Violência no trânsito em debate no Brasil
Enviada em 27/04/2021
Na série brasileira “Sob pressão”, é retratado vários casos de enfermos hospitalizados por violência no trânsito no Rio de Janeiro, cidade caracterizada por altos índices de violência. Fora das telas o cenário se assemelha à realidade, na medida em que, a violência no trânsito é uma das principais causas de mortes no país, causadas pela desinformação e imprudência e dessa forma, configura em um grave problema social. Nesse contexto, vale salientar que segundo o pedagogo brasileiro, Paulo Freire, sem a educação a sociedade não muda, sem ela tampouco.
É incontrovertível que a violência no trânsito tem raiz no desrespeito, que advém da formação histórica agressiva do Brasil que permanece sendo reproduzida desde cedo nos mecnismos de constrção social, como a escola. Por consequência, é o 5°(quinto) país mais violento do mundo segundo o Organização mundial da Saúde (OMS). Paralelamente, consoante à filósofa francesa, Simone de Beavouir, o mais escandaloso dos escândalos é aquele que nos habituamos a ele. A afirmação pode ser facilmente aplicada à realidade brasileira, uma vez que, mais escandaloso que a ocorrência dessa problemática é o fato da população se acostumar a ela, o que corrobora a lenta mudança de mentalidade social.
Não obstante, vale salientar que a ausência de políticas públicas eficientes no combate à violência no trânsito, intensificam o problema; ao passo que, ao contrário do que se pensa, a omissão e negligência estatal são cúmplices para contínua reprodução de uma mazela. Nesse sentido, o sociólogo francês, Émille Durkheim, alega que a sociedade funciona como um organismo biológico, dessa forma se uma célula (indivíduo) for afetada todo o organismo (sociedade) sofrerá as consequências. De maneira análoga, urge medidas de intervenção contra a violência no trânsito no país.

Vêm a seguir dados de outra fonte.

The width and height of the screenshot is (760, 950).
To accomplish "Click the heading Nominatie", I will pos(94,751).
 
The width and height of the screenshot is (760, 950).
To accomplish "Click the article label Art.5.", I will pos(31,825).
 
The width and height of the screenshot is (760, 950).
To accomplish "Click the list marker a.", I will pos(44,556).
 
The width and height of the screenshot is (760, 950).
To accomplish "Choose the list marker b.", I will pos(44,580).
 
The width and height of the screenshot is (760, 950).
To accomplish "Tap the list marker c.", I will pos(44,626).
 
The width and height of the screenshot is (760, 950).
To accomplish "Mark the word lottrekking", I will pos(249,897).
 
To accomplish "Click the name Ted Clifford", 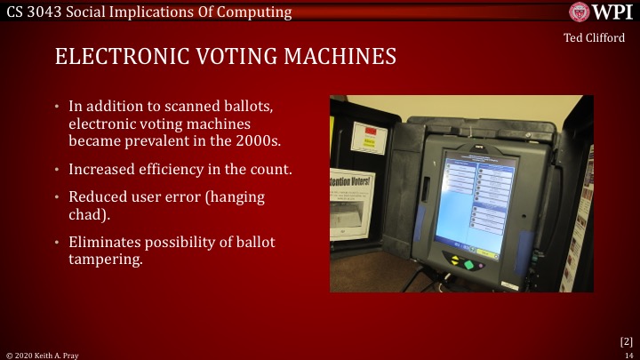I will pyautogui.click(x=594, y=37).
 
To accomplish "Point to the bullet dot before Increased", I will pyautogui.click(x=58, y=169).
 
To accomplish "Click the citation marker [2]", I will pyautogui.click(x=625, y=340).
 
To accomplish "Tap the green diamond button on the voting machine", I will pyautogui.click(x=457, y=262).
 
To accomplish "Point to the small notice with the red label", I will pyautogui.click(x=369, y=139).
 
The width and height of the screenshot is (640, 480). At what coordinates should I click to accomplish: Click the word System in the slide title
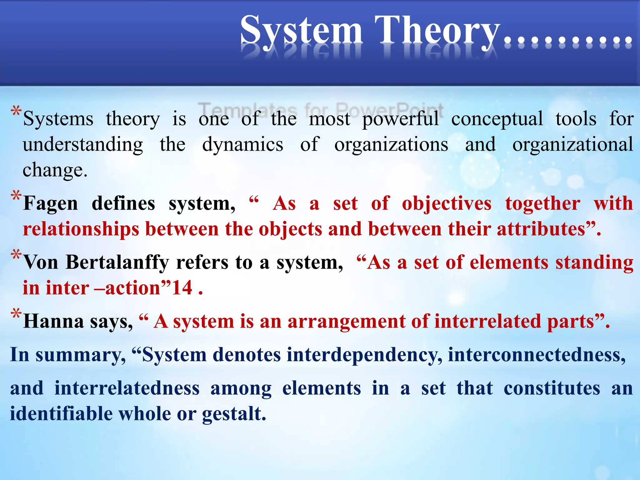click(x=302, y=31)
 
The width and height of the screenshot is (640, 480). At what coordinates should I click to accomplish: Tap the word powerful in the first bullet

Portanto, cabe ao Governo Federal em parceria com o Ministério da Educação alterar a Base Nacional Comum Curricular (BNCC). Por meio da inclusão e obrigatoriedade dentro da grade curricular de Ciências humanas e Ciências da Natureza, o ensino sobre ética e prudência no dia a dia e, sobretudo nesse sentido, no trânsito; para alunos a partir do ensino fundamental II em aulas ministradas pelo corpo docente e palestras organizadas pela equipe pedagógica e ministradas por guardas municipais de trânsito. Com o fito de informar para reduzir os elevados índices de violência no trânsito no organismo social brasileiro, visto que sem a educação a sociedade não muda.